▶ Exercise prompt
Nothing but the lines from the one containing "Click the CSVデータから解析" through the end of the entries should be set down, each exactly as written.

Records from a dataset:
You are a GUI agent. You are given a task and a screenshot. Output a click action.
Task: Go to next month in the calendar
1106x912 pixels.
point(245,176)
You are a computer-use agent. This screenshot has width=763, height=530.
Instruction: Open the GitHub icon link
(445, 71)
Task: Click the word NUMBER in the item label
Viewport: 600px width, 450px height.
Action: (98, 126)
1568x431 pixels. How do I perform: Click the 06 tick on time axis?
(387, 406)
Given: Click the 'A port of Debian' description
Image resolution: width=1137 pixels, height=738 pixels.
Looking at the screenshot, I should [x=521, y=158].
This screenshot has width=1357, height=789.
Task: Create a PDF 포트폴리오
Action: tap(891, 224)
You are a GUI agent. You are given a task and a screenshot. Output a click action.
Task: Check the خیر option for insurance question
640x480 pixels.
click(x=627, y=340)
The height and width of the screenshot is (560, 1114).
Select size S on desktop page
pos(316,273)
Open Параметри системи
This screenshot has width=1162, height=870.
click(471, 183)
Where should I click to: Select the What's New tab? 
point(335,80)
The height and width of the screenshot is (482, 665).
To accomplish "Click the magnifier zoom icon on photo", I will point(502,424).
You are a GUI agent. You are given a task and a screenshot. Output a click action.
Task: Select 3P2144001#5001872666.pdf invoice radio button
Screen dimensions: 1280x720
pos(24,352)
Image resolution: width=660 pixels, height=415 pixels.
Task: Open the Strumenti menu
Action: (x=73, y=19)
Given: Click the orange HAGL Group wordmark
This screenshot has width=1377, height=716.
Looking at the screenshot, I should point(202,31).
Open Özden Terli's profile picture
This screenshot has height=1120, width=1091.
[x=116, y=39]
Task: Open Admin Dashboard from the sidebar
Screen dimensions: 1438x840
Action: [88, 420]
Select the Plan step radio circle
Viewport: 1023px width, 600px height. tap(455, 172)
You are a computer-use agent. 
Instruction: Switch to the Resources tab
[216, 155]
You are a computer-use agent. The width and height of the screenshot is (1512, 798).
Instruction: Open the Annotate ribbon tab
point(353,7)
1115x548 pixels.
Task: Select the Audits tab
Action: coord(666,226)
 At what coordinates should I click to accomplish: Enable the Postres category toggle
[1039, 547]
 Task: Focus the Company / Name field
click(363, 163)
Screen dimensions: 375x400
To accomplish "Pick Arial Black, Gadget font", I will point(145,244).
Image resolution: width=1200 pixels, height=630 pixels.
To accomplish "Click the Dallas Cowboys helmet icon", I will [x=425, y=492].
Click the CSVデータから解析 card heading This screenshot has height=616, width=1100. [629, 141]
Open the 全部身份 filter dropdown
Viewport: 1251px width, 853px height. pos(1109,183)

▶ Task result
Click the CSVデータから解析 card heading This screenshot has height=616, width=1100. [629, 141]
Open the 全部身份 filter dropdown
Viewport: 1251px width, 853px height. pos(1109,183)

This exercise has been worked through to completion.